** Opening SOURCE TEXT block **

It also points out that African companies themselves were increasingly becoming a feature in the continent’s M&A deal-making.

“Cash-rich and growing in confidence and expertise, the region’s corporates are key players in African M&A.”

Since 2006, US$276 billion worth of M&A transactions had taken place in Africa, over a total of 1 647 deals. Following a peak in 2007, M&A activity had remained relatively steady, with 188 deals taking place in 2012 at a combined value of US$33 billion, slightly up on the total value for 2011.

The 36-page report said that in the first three quarters of 2013 activity had remained strong, with 115 deals with a total value of US$26.6 billion. In terms of sector, EMU deals accounted for the largest share in terms of both volume of deals and value.

Between 2006 and 2011, this sector accounted for 284 deals (21% of the total) with a combined value of US$60 billion (27% of the total value of all M&A).

Between 2012 and 2013, the number of deals in energy, mining and utilities had stayed at the same percentage of the total (21%), but deal values had shot up to US$32 billion, over half of the total value of all M&A since the beginning of 2012.

On a geographical basis and when measured by deal volume, the majority of M&A activity was driven by African acquirers, with Western Europe accounting for the second largest share of M&A in volume.

** Closing SOURCE TEXT block **
** Opening GIVEN DATA block **

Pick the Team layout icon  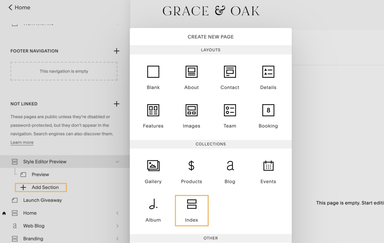point(230,110)
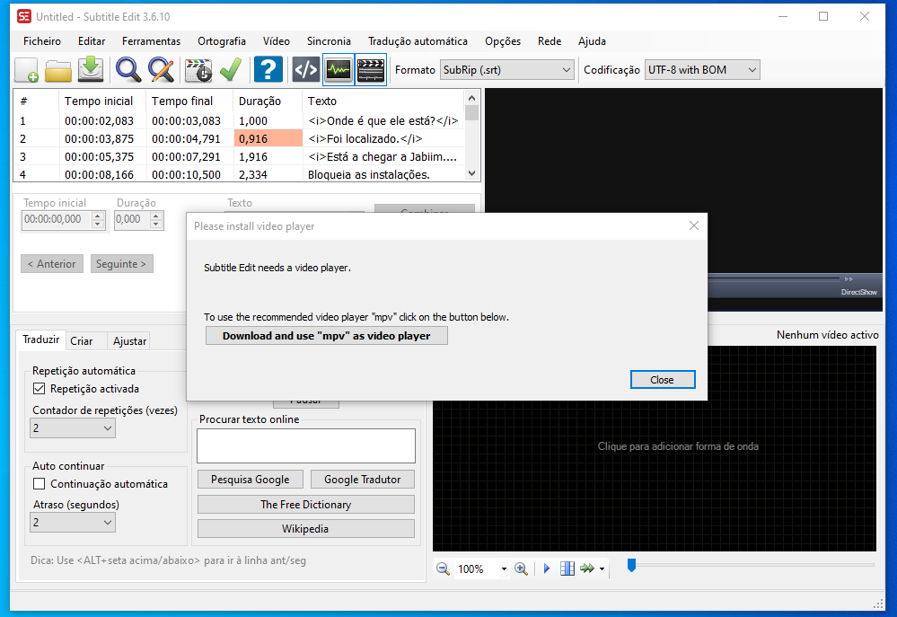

** Closing GIVEN DATA block **

EXERCISE SET:
[A] Rewrite the passage on African M&A starting at "Between 2006 and" and ending at "beginning of 2012.", replacing "energy, mining and utilities" with "resources and power".
[B] Carry on the passage on African M&A, starting after its final sentence.

RESPONSES PER TASK:
[A]
Between 2006 and 2011, this sector accounted for 284 deals (21% of the total) with a combined value of US$60 billion (27% of the total value of all M&A).

Between 2012 and 2013, the number of deals in resources and power had stayed at the same percentage of the total (21%), but deal values had shot up to US$32 billion, over half of the total value of all M&A since the beginning of 2012.

[B]
A noticeable trend since 2006 had been the marked rise in the value of deals originating from the Asia-Pacific region from 13% in 2006 to reach 56% by 2013, reflecting the surge in Chinese and, to a slightly lesser extent, Indian investments in Africa’s capital-intensive energy, mining and utilities sector.

The report notes that seven out of the top 10 deals of 2013 were in the energy, mining and utilities sector and in three of these deals the acquirer was Chinese.

The biggest of all these transactions, with a total value of US$4.2 billion was China National Petroleum Corporation’s (CNP) recent acquisition of a 28.57% stake in Eni East Africa Spa from Eni Spa.

This was followed, in value terms, by Sinopec International Petroleum Exploration and Production Corporation’s US$3.1 billion acquisition of a 33% stake in the Egypt-based oil and gas business of Apache Corporation.

The third Chinese deal was China Petroleum Corporation’s (Sinopec Group) US$1.5 billion acquisition of a 10% stake in Marathon Oil Corporation’s Angolan offshore oil and gas field block 31.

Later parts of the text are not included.